Seorang dosen bertanya kepada saya, seperti apa ekonomi kreatif itu sesungguhnya? Apakah pedagang kaki lima (PKL) yang mangkal di sejumlah festival, pameran, atau pertunjukkan itu disebut ekonomi kreatif atau seperti apa?
Secara konseptual, saya menyangkal jika PKL disebut sebagai ekonomi kreatif. Kendati kuliner oleh UNESCO Creative Cities Network (UCCN) dimasukkan ke dalam salah satu kelompok tema kota kreatif, misalnya gastronomy. Namun, elemen kreatif dalam PKL tidak nampak menonjol.
Lalu, bagaimana konstruksi ekonomi kreatif itu berdiri? Inti ekonomi kreatif adalah adanya pertukaran ekonomi dari ide-ide segar yang ditawarkan oleh kelompok kreatif dan konsumennya atau penikmatnya. Kelompok kreatif menciptakan pertunjukkan, festival, konser, pameran, hingga produk-produk kreatif lainnya untuk dijual kepada masyarakat yang jadi penikmatnya. Lantas, masyarakat dengan sukarela membeli apa yang disajikan oleh kelompok kreatif itu. Hasilnya, masyakarat mendapat kepuasan dari jasa/produk yang dibelinya. Sementara, penjual mendapat pendapatan dari acara atau barang dibuatnya.

★ ★ ★ ★ ★ ★ ★

» Yang Perlu Dilakukan
1. Tuliskan ulang persis bagian tulisan tentang ekonomi kreatif, dari "Secara konseptual, saya" sampai dengan "atau barang dibuatnya.".
2. Sebutkan semua hal yang diciptakan kelompok kreatif untuk dijual kepada masyarakat menurut tulisan tentang ekonomi kreatif.
3. Teruskan tulisan tentang ekonomi kreatif, mulai setelah kalimat terakhirnya.

» Data yang Diberikan
★ ★ ★ ★ ★ ★ ★

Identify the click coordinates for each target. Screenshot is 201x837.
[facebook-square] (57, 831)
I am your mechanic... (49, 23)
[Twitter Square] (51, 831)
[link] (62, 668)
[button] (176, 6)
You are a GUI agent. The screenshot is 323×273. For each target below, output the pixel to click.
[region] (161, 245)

★ ★ ★ ★ ★ ★ ★

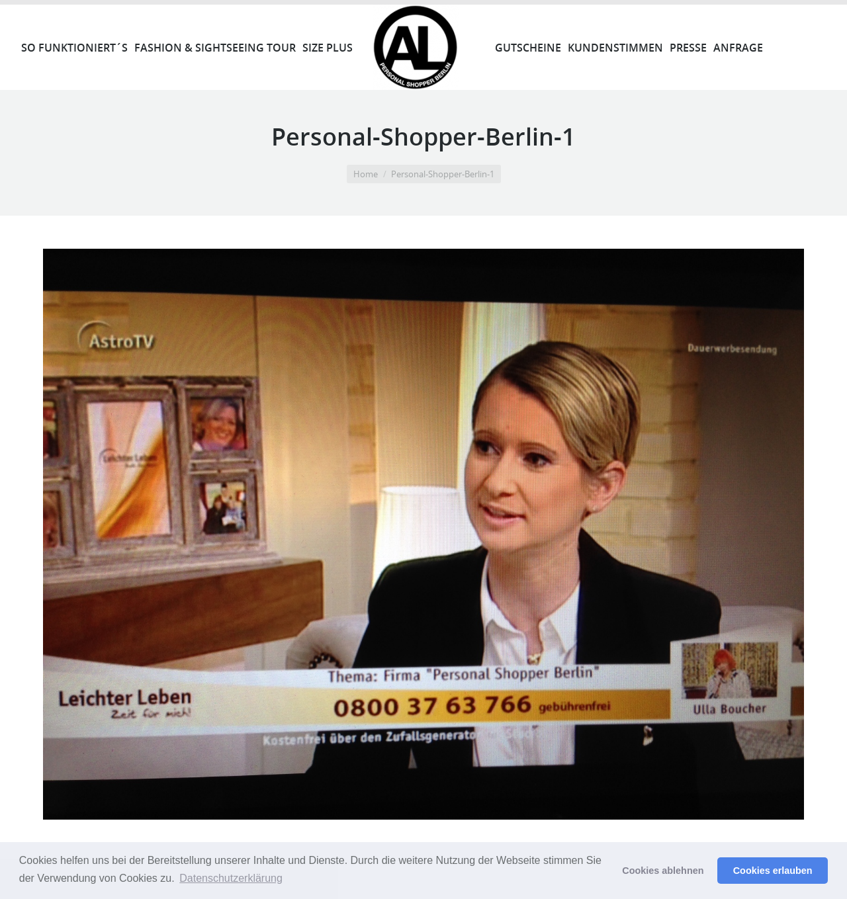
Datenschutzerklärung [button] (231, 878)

★ ★ ★ ★ ★ ★ ★

» Daftar Jawaban
1.
Secara konseptual, saya menyangkal jika PKL disebut sebagai ekonomi kreatif. Kendati kuliner oleh UNESCO Creative Cities Network (UCCN) dimasukkan ke dalam salah satu kelompok tema kota kreatif, misalnya gastronomy. Namun, elemen kreatif dalam PKL tidak nampak menonjol.
Lalu, bagaimana konstruksi ekonomi kreatif itu berdiri? Inti ekonomi kreatif adalah adanya pertukaran ekonomi dari ide-ide segar yang ditawarkan oleh kelompok kreatif dan konsumennya atau penikmatnya. Kelompok kreatif menciptakan pertunjukkan, festival, konser, pameran, hingga produk-produk kreatif lainnya untuk dijual kepada masyarakat yang jadi penikmatnya. Lantas, masyarakat dengan sukarela membeli apa yang disajikan oleh kelompok kreatif itu. Hasilnya, masyakarat mendapat kepuasan dari jasa/produk yang dibelinya. Sementara, penjual mendapat pendapatan dari acara atau barang dibuatnya.

2. pertunjukkan, festival, konser, pameran, produk-produk kreatif lainnya

3.
Ada uang yang berputar di sana. Uang itulah yang menghidupi kelompok kreatif untuk terus berkarya. Eksesnya adalah lahirnya kreativitas masyarakat yang memiliki nilai bisnis. Bisnis-bisnis berbasis kreatif itu terakumulasi dan menghidupkan perekonomian kota. Lalu, lahirlah ekonomi kreatif. Locus berdirinya ekonomi kreatif itu kita sebut sebagai kota kreatif. Secara lebih sederhana, kota menjadi pasar tempat bertemunya para kreator kreatif dan para penikmat kreativitas. (Baca: Sejarah Ekonomi Kreatif di Indonesia)
Apakah semakin banyak festival, pameran, dan pertunjukkan kreatif membuat sebuah kota layak untuk disebut kota kreatif? Jawaban atas pertanyaan ini bisa sangat subjektif. UCCN sendiri memiliki indikator khusus untuk menentukan sebuah kota apakah sebuah layak disebut sebagai kota kreatif dan menjadi bagian dari UCCN atau tidak. (Baca: Inilah 18 Indikator KotaKreatif Versi UNESCO).
Namun, saya berpendapat, semakin banyak event kreatif digelar di sebuah kota belum tentu kota itu layak menjadi kota kreatif. Sebab, pondasinya adalah dengan menjawab apakah event kreatif di kota itu sudah menjadi ladang bisnis atau sekadar untuk perayaan atau seremoni saja.
Jika selama ini event-event digelar itu masih melibatkan sokongan finansial dari kota, dari pemerintah misalnya, tentu event itu bukanlah bisnis. Bisa saja kita menyebutnya sebagai charity atau upacara peringatan. Mudah saja melihatnya, apakah event itu digelar gratisan atau ada harga tiket yang dibebankan kepada para penikmat event.
Kita tidak bisa meninggalkan pondasi utama ekonomi kreatif adalah keberlangsungan bisnis di bidang kreatif. Ada hitungan untung rugi dan ada ekspektasi kepuasan dari para konsumen atau pengunjung. Jika untuk menikmati saja gratisan, bagaimana bisa menyebut sebuah event itu sebagai bisnis?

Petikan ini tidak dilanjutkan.